Between 1973 and 1974 he was teaching at Harvard and discovered the process known as Dye-transfer through an advertisement for photographic laboratories, when it caught his attention he went to the laboratory in order to to find out what the procedure was like and was impressed by the saturation of colors and the qualities of the inks. One of his best-known works done by this procedure is entitled The Red Ceiling, which is also known as Greenwood, Mississippi, 1973, and Eggleston considers it one of his best works.
In 1976 he held an exhibition at MOMA consisting of 75 photographs and which caused a scandal. At that time he met Viva (Janet Susan Mary Hoffmann) who was an Andy Warhol superstar , with whom he had a long relationship. This fact meant that he frequented pop art environments and according to Mark Holborn that it helped him spread his concept that anything is represented in the same way by the optics of the camera, known as the Democratic Camera, which has also been the title given to the most important retrospective exhibition on his work.

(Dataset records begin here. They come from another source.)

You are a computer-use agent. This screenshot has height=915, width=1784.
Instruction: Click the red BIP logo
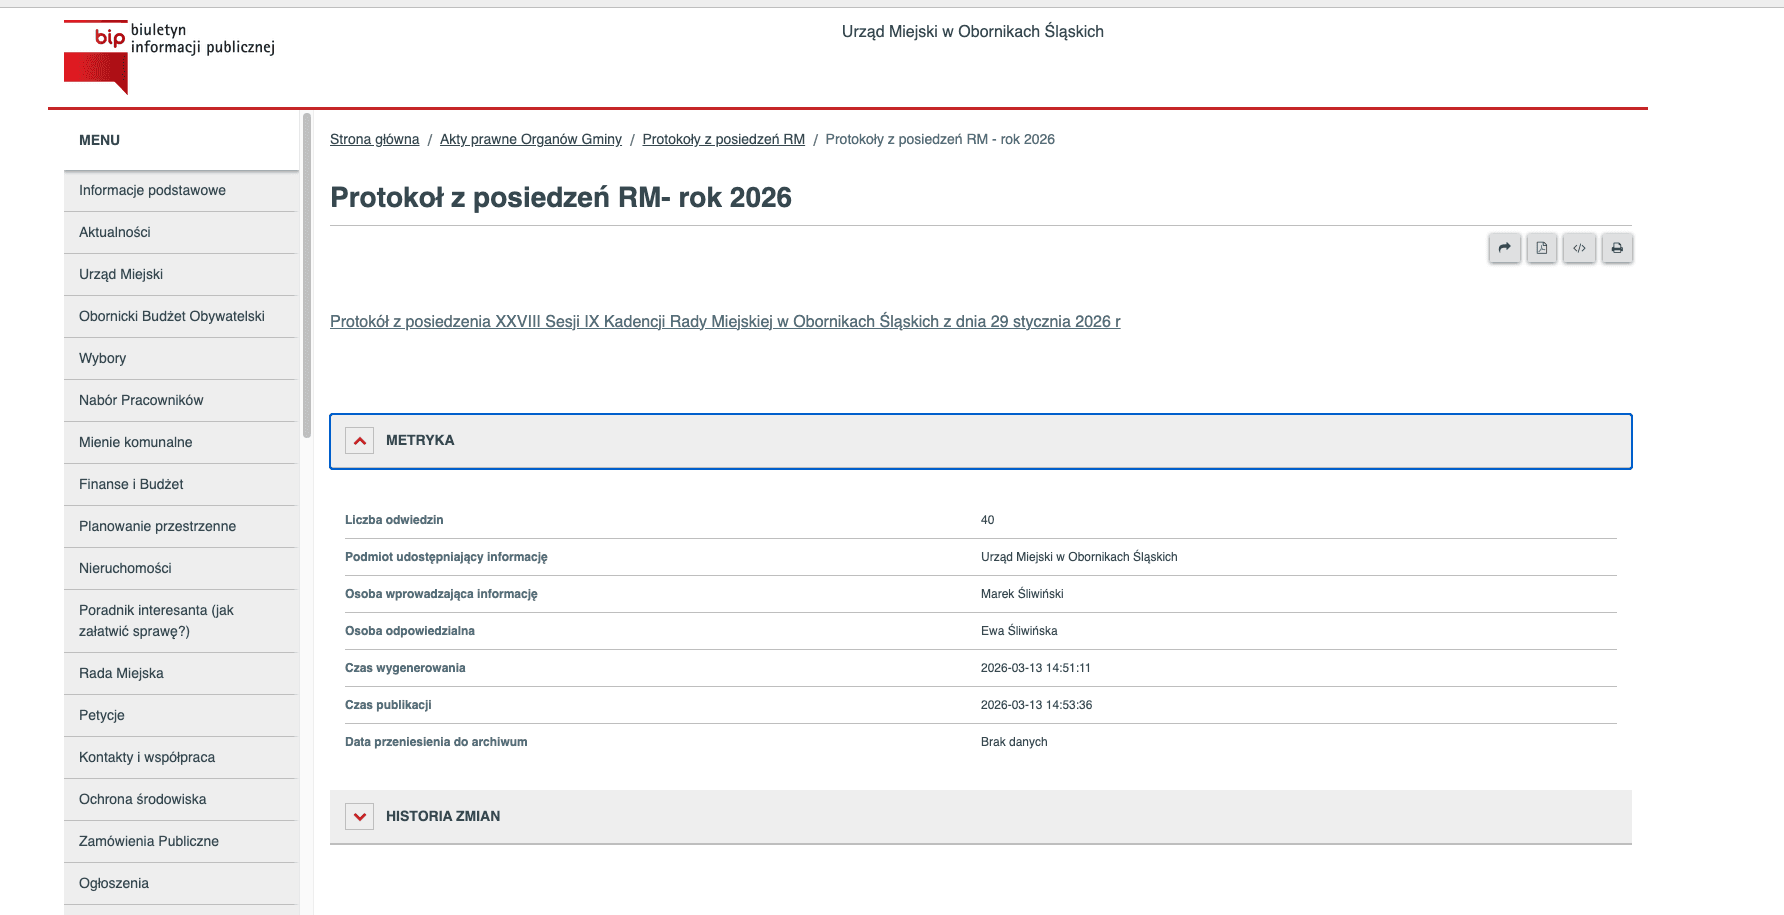coord(96,57)
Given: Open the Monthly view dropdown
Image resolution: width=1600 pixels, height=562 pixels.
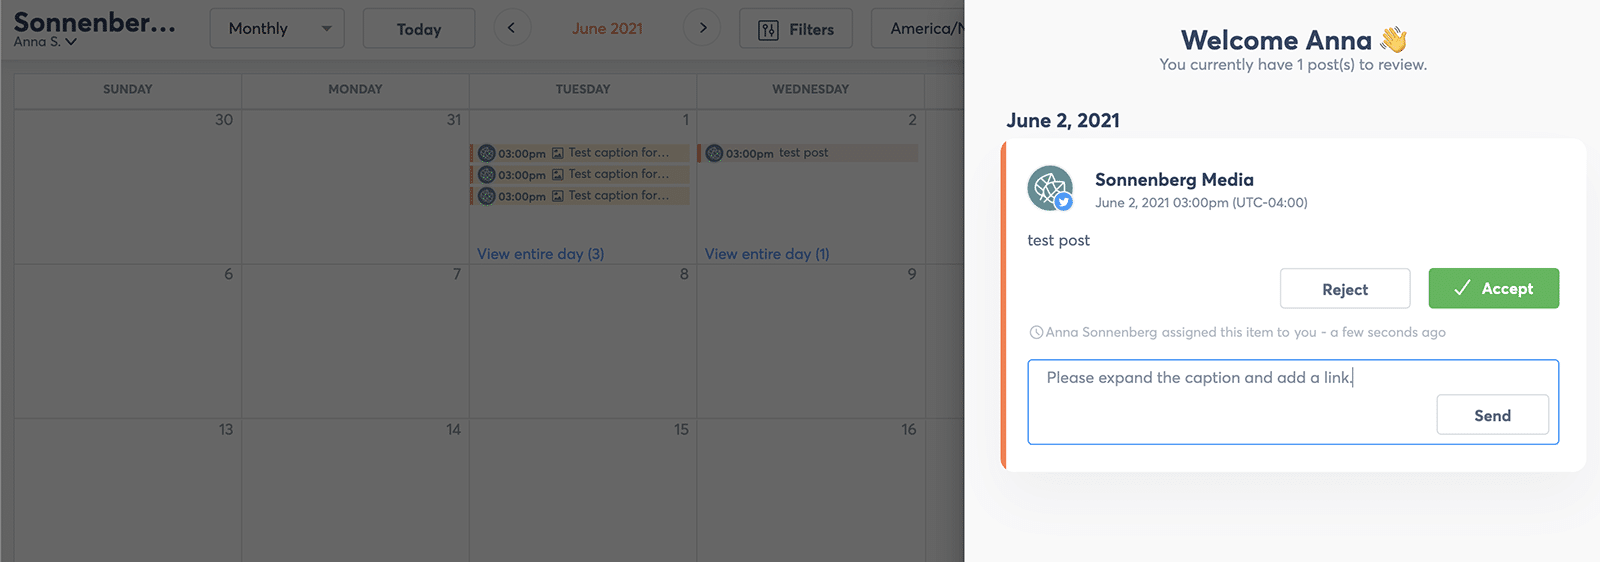Looking at the screenshot, I should [x=277, y=29].
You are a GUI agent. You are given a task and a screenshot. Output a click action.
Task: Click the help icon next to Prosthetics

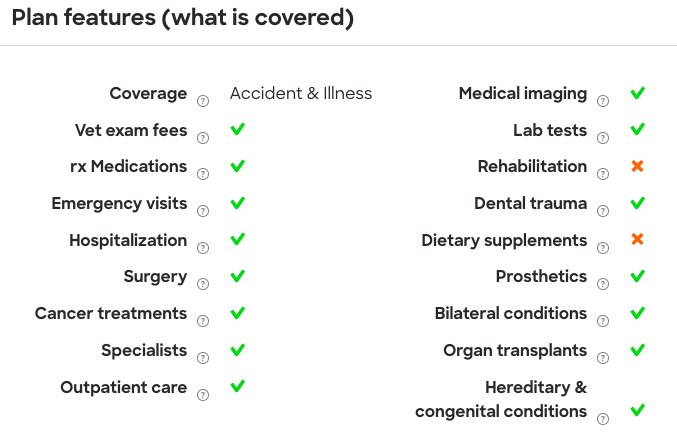coord(603,284)
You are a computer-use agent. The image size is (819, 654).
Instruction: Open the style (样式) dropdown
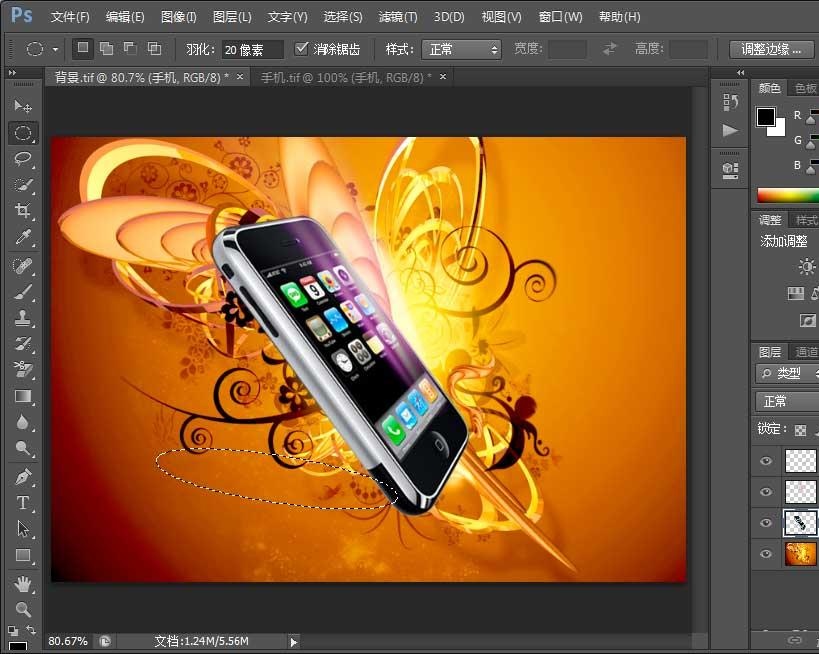pyautogui.click(x=461, y=49)
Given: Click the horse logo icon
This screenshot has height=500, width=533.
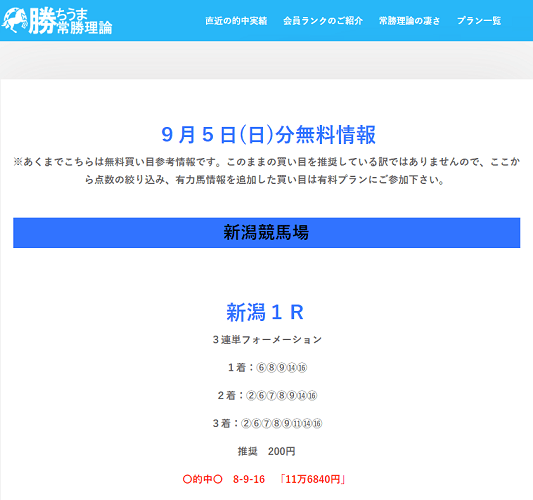Looking at the screenshot, I should point(15,20).
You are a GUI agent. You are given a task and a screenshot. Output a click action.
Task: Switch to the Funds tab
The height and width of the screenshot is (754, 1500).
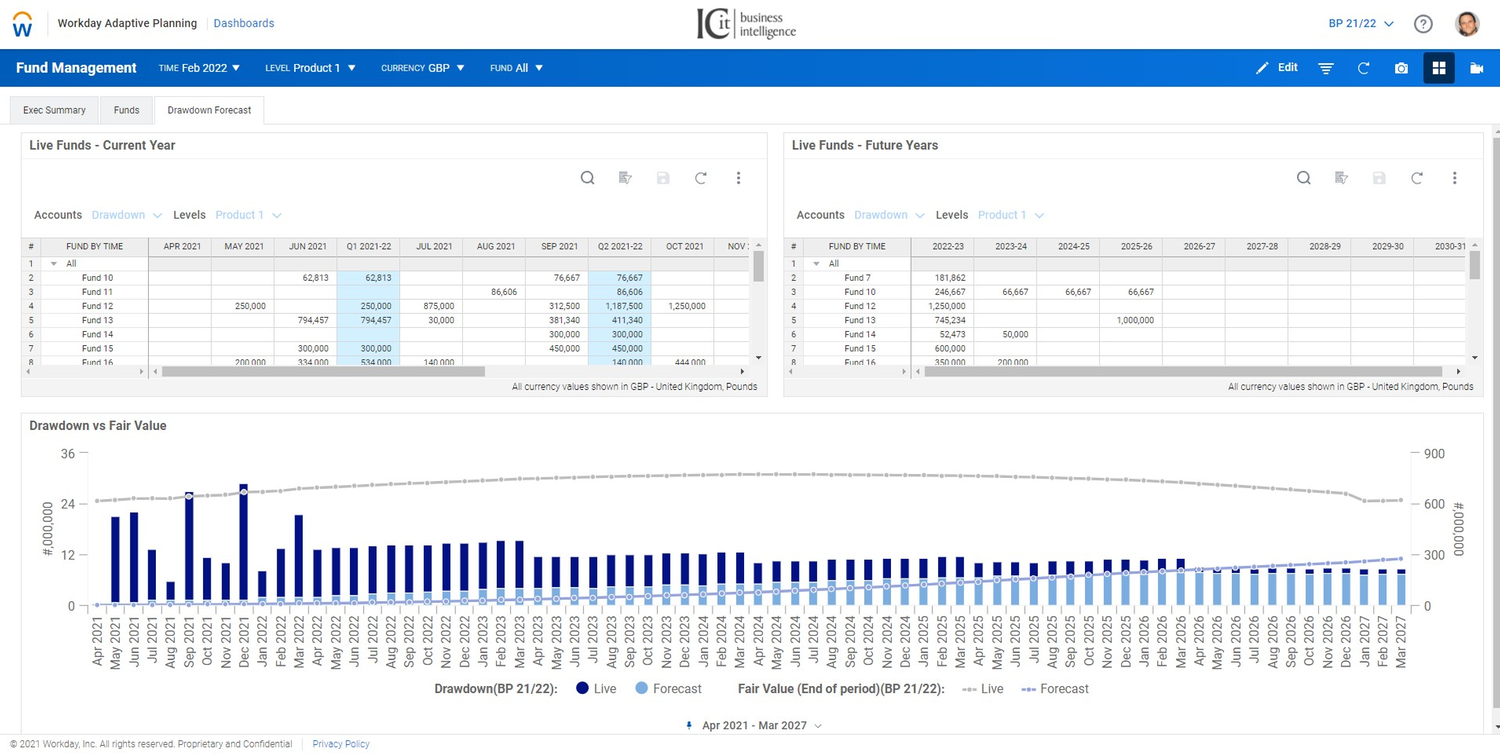(x=126, y=110)
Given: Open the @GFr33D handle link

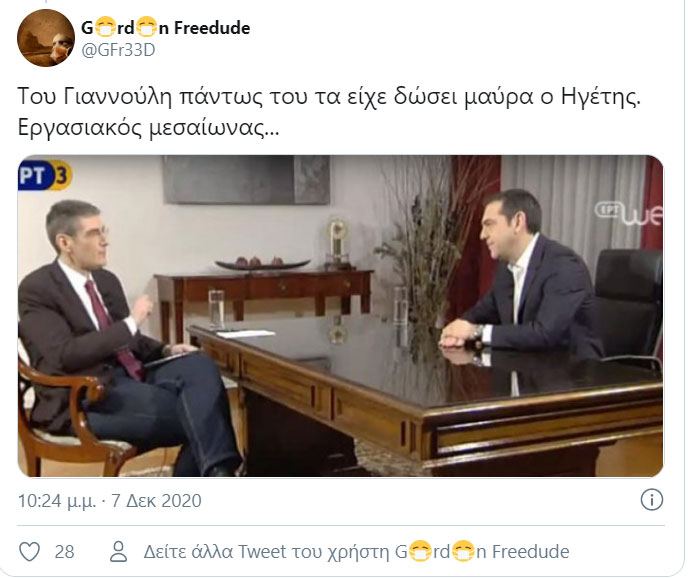Looking at the screenshot, I should (x=118, y=50).
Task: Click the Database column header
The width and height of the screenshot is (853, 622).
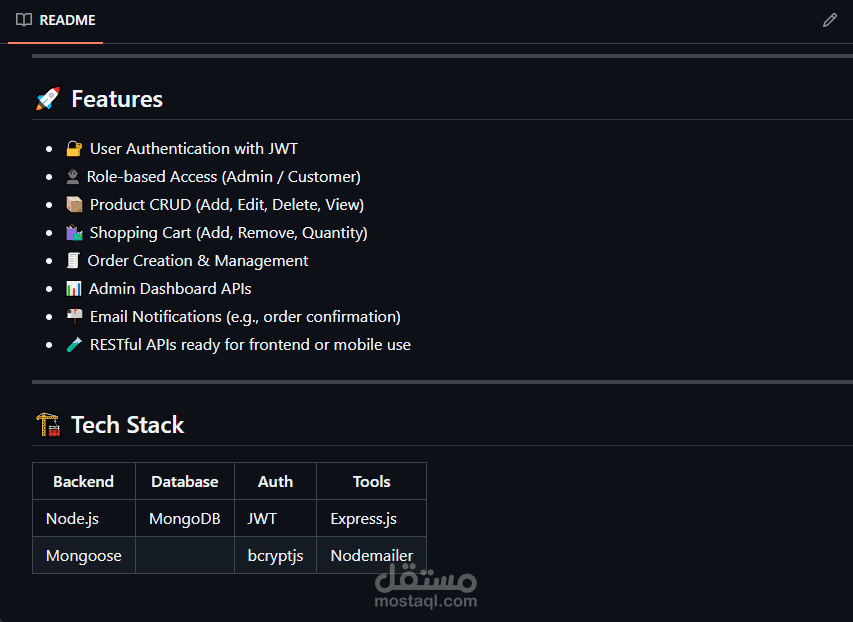Action: coord(184,481)
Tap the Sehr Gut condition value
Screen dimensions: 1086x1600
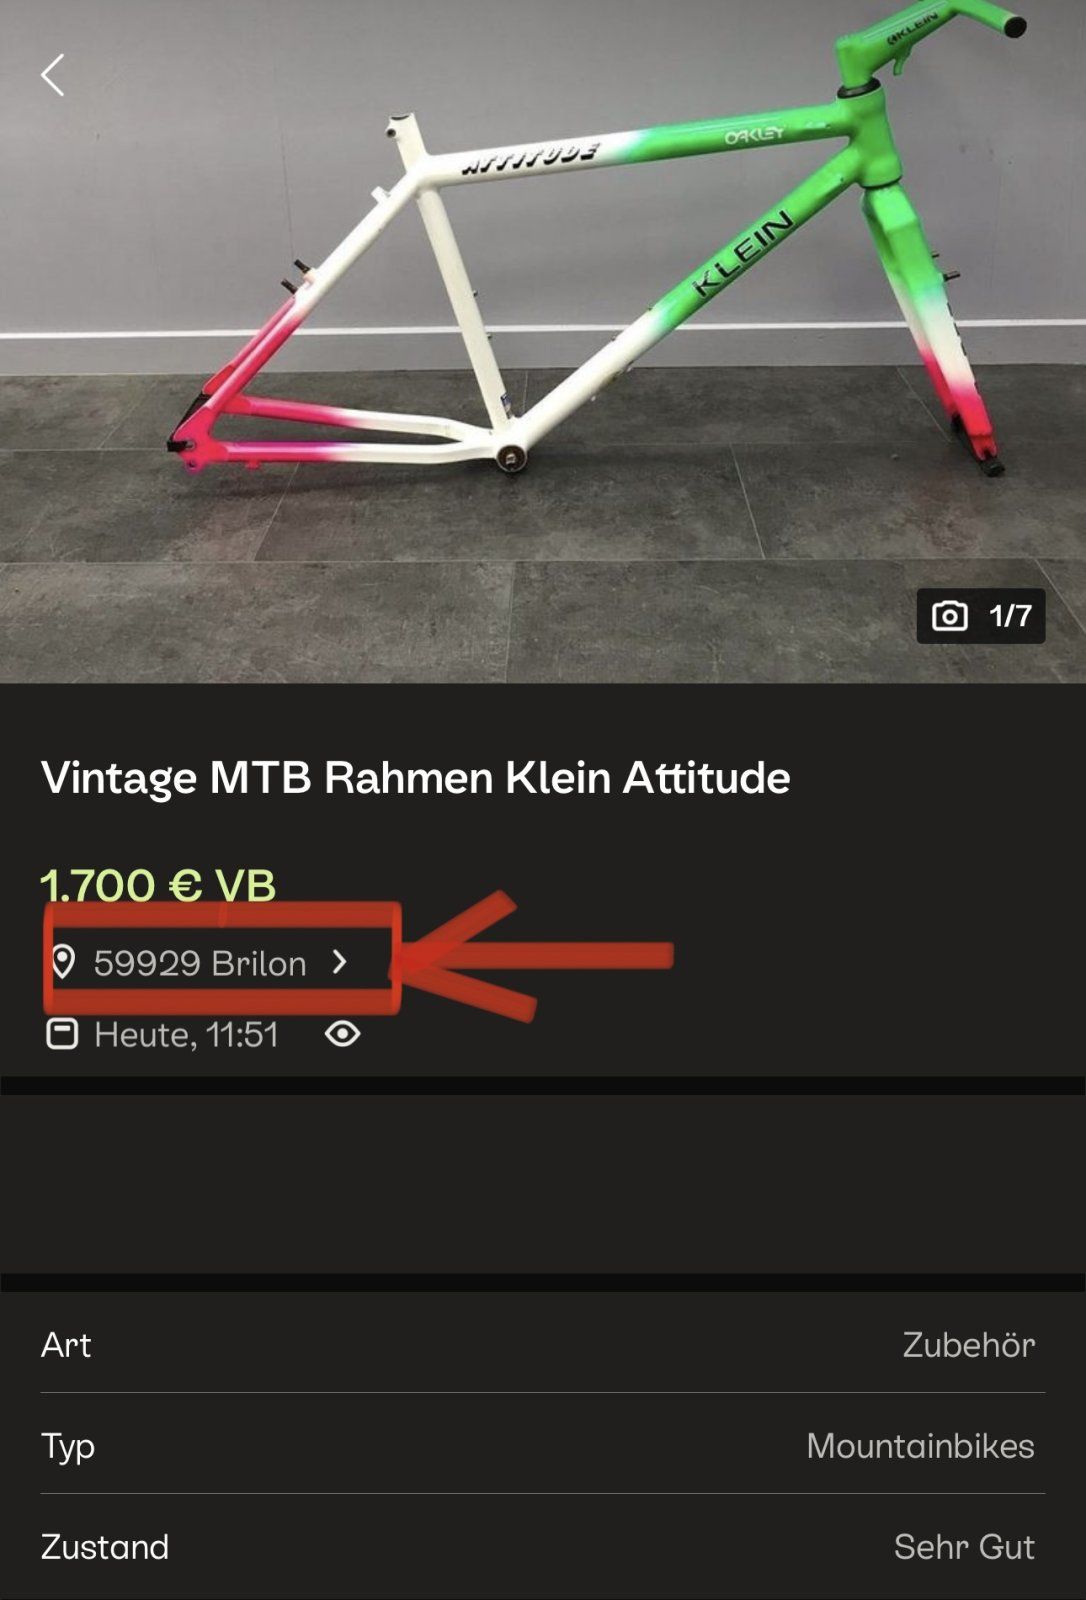point(964,1547)
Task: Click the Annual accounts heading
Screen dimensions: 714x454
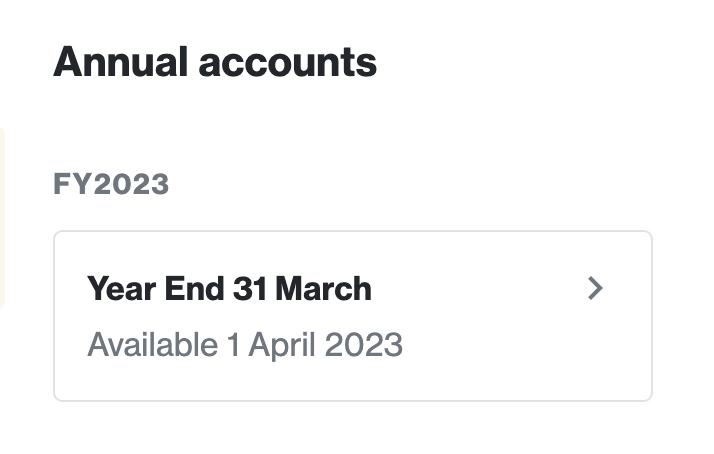Action: pos(215,61)
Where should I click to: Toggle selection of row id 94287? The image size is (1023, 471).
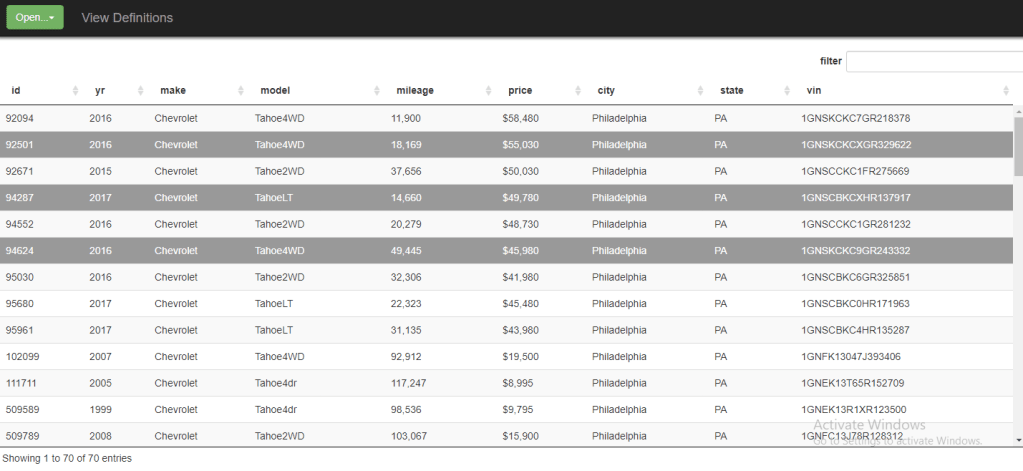point(400,198)
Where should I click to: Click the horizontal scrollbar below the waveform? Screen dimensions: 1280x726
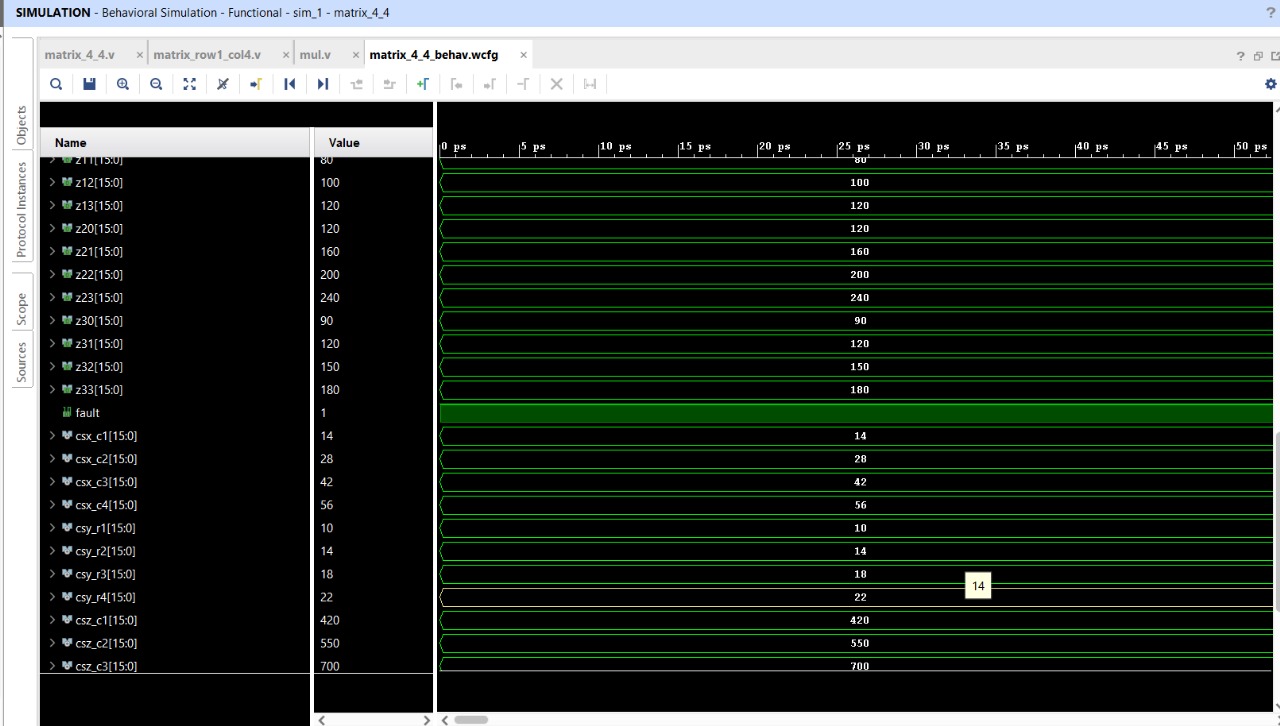(470, 719)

An example of this conception of photography can be recognized in his work The Democratic Forest in which, as Eudora Welty points out in the introduction to the book, we can find very diverse objects: tires old, discarded air conditioners, Coca Cola vending machines, torn billboards, utility poles, street barricades, detour signs, no parking signs, parking meters and palm trees; while any viewer going by the title would expect to find clean images of trees and streams. Eggleston considers this work to be a project of great importance and it is a journey that begins with a cloud photograph taken in Mayflower County, ending with another at night in Saint Louis. He also published another work entitled Kiss Me Kracow based on a trip through Europe with photographs taken in Berlin, Vienna, Salzburg or Graz; and another about Egypt.
In 1998 he received the international award from the Hasselblad Foundation and in 2004 he received the PHotoEspaña Baume et Mercier award. A documentary film called William Eggleston in the Real World was released in August 2005.
(Source Wikipedia)
You can take a good picture of anything. Also a bad one.